Manage the day-to-day activities of the staff supervised on site or remotely for a client hospital.
Focus the team’s efforts and ensure diligent team follow-up are crucial to this position.
Leadership capabilities such as answering relevant questions, setting goals, allocation of resources, monitoring, trending of AR and staff accountability are essential.
Hands-on training of staff is a key element of this role. Monitor the status of outstanding patient accounts, identifying and resolving billing errors and claim denials. Conduct weekly team meetings driving revenue cycle performance needs and continued training, maintain and track SOP’s and process improvement processes.
Implement strategies to improve collection rates and reduce outstanding accounts receivable. Follow up on complex payer trends, communicate with Management the volume and specific issue along with researched payer specific guidelines.
Mentor and monitor team performance against key metrics goals and monthly collection goals, reduced denials, and productivity met 95% or better.
Identify areas for improvement and implement action plan to resolve payer and denial challenges.
Provides information regarding patient accounts in response to inquiries, safeguarding confidential information in verbal replies and correspondence.
Overseeing daily billing and collections for all AR financial classes (Medicare, Medicaid, Worker’s Compensation, BCBS, HMOs/PPOs, commercial insurance, self pays, etc.)
Interprets and follows up on contracts with insurance companies pertaining to rates, discounts and filing instructions. Proper utilization of federal and state credit collection regulations and guidelines
Properly handles HR related issues including but not limited to new hire orientation, staffing coverage, time off approvals, timecards, counseling/discipline, and evaluations. Monitor staff productivity
Advanced Excel (required)
Experience with EHR/billing systems (CPSI preferred)
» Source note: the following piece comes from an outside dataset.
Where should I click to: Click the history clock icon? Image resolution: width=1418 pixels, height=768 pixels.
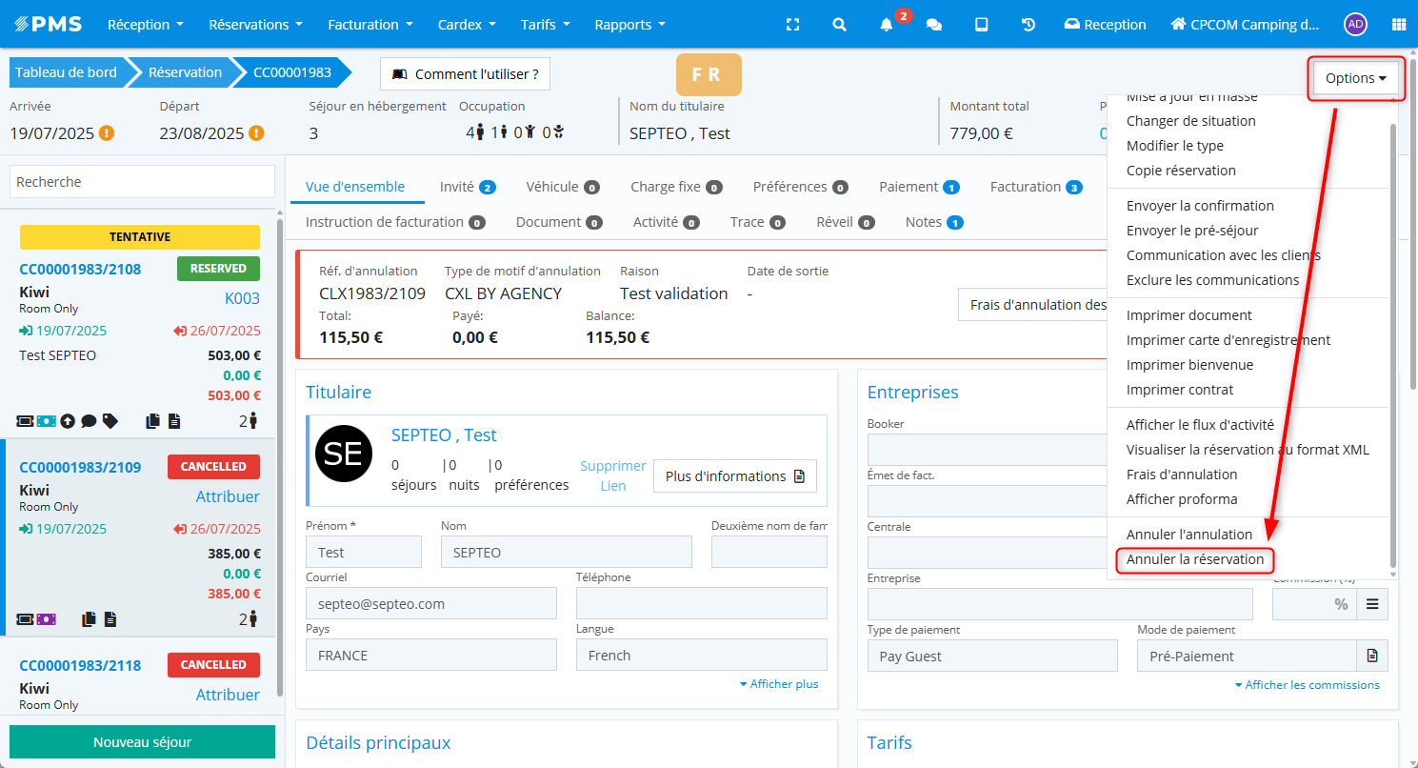click(x=1029, y=25)
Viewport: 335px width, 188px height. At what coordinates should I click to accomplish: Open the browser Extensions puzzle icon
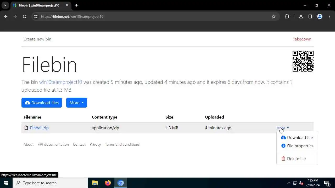tap(287, 16)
Strong understanding of end-to-end revenue cycle workflows
Ability to translate business needs into data solutions
Strong customer service orientation for external and internal stakeholders
Excellent prioritization and workload management skills
Strong problem-solving and analytical thinking
Effective communication with both technical and non-technical audiences
High attention to detail and data accuracy
WORK EXPERIENCE, EDUCATION AND CERTIFICATIONS:
5–8+ years of experience in healthcare revenue cycle spanning multi-entity environments, AR/Patient Financial Services Operations and/or revenue cycle reporting, analytics/decision support.
2-4+ years in a managerial or senior analyst capacity
Experience managing or supporting stakeholder data requests strongly preferred
WORKING CONDITIONS AND PHYSICAL REQUIREMENTS:
Reliable high-speed internet connection is required for all remote/hybrid positions.
Must have access to stable Wi-Fi with sufficient bandwidth to support video conferencing, cloud-based tools, and other online work-related activities.
A HIPAA-compliant work environment is required, including a secure workspace free from unauthorized access or interruptions, no use of public Wi-Fi unless connected through a secure company-provided VPN, and compliance with all applicable HIPAA privacy and security regulations.